━━━ Page excerpt

A city. God was to be their home. It was in fellowship with him as where we got our sense of belonging.

A tower. We got our significance from doing his will. We were sons and daughters. We were servants and emissaries of the King of Kings.

A great name. The greatness we sought was supposed to come from being connected to God. But now mankind has rejected God and so having rejected God, they feel this void, this vacuum where they're created for these things that they don't have them. The first emotion that man felt after having sinned, a sense of shame over their nakedness. You know, the irony is they were naked before they sinned but their nakedness didn't bother them.

Why not? Well, it's because they felt clothed in the love and the acceptance of God. But now having stripped themselves of that love and acceptance, their heart has this gigantic vacuum in it and so they begin to reach out for other things to replace what God had once played in their heart. Sin is an attempt to find in something or someone else something that you should have found in God. That's what sin is. That's why it says that this tower reached up toward the heavens.

━━━━━━

#### [Challenges]
1. Copy out the passage about the tower and sin word for word, starting at "A city. God" and ending at "King of Kings.".
2. Carry on the passage about the tower and sin from its final sentence.

━━━ Given data

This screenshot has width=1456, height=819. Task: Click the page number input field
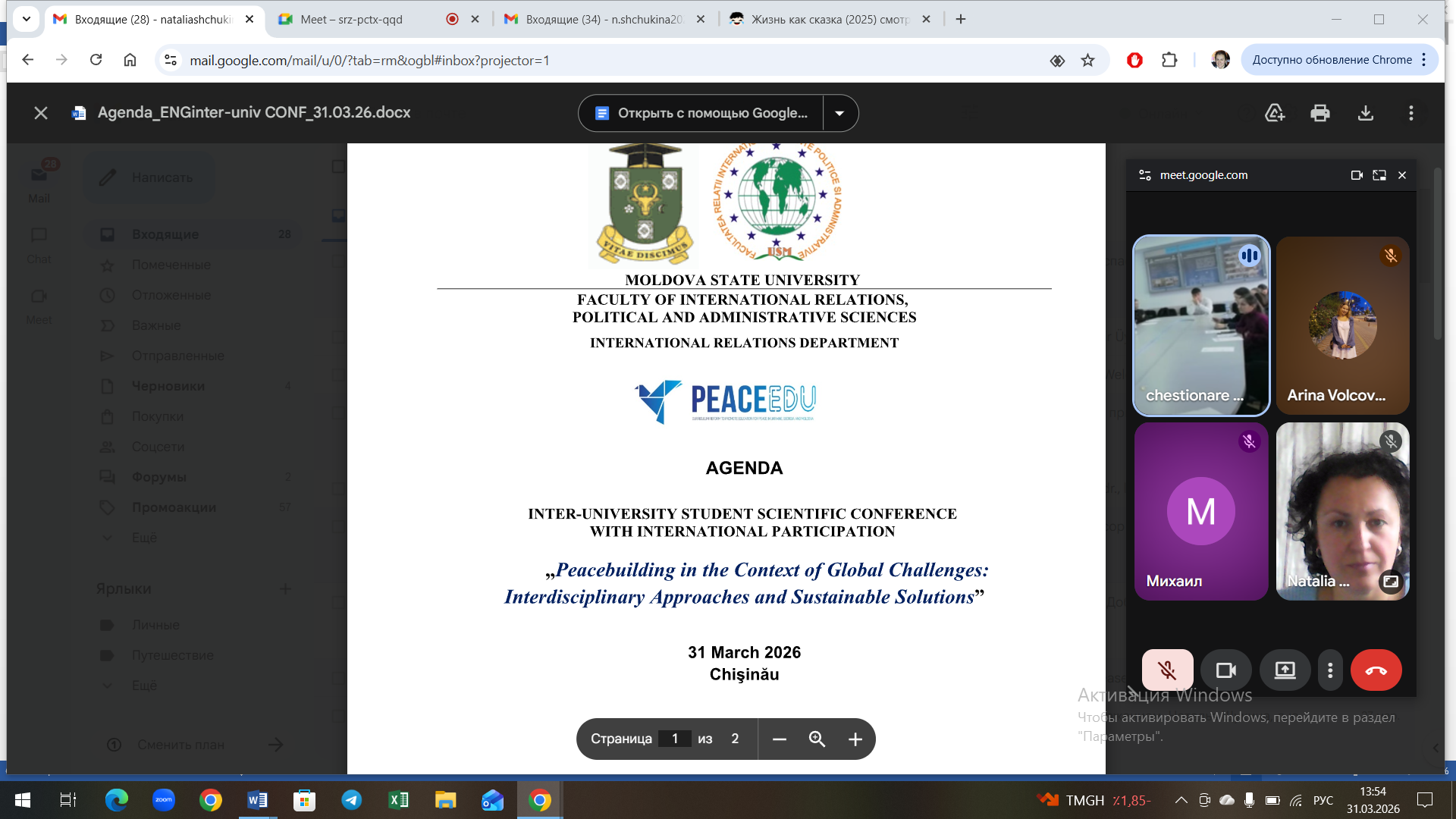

━━━━━━

#### [Responses in order]
1.
A city. God was to be their home. It was in fellowship with him as where we got our sense of belonging.

A tower. We got our significance from doing his will. We were sons and daughters. We were servants and emissaries of the King of Kings.

2.
They're trying to get back what they'd once had in God. They're going to call this tower Babel. Babel which means literally the gate of God. So there's your first point if you're writing things down. Number one, sin attempts to build towers to heaven.

Sin attempts, it begins as an attempt to build a tower to heaven. Their desires for belonging, for security, for greatness. Those desires are not wrong. It's where they're choosing to look for them is where it's wrong. Now here we are several thousand years later.

People haven't changed that much. We still desire these same things, do we not? We want a city.

We want a place that we really feel safe. We want a group that we really feel like we belong to where we're cherished and loved and respected. Isn't that why family's so important to many of us? Or maybe it's why you want so badly to be accepted by the right group at your school. Maybe it's your peers in your career. You really want their respect. Maybe it's the academic community whose respect that you want because you want to belong. You want to be accepted.

You want a city. We want security. We want something that guarantees our safety. Isn't that why insurance is a trillion dollar industry in our country? Now I'm not saying there's anything wrong with insurance. I have it, of course, but sometimes you get the idea that people are looking to insurance to remove any possible danger from their lives. I saw a while back that for $118 a year, $118 a year, you can get alien insurance. That's not a joke. You can look it up. Now, I mean, if you have alien insurance, I'm not trying to offend you more power to you, but you get the idea that we're trying to say through insurance, I can be totally secure.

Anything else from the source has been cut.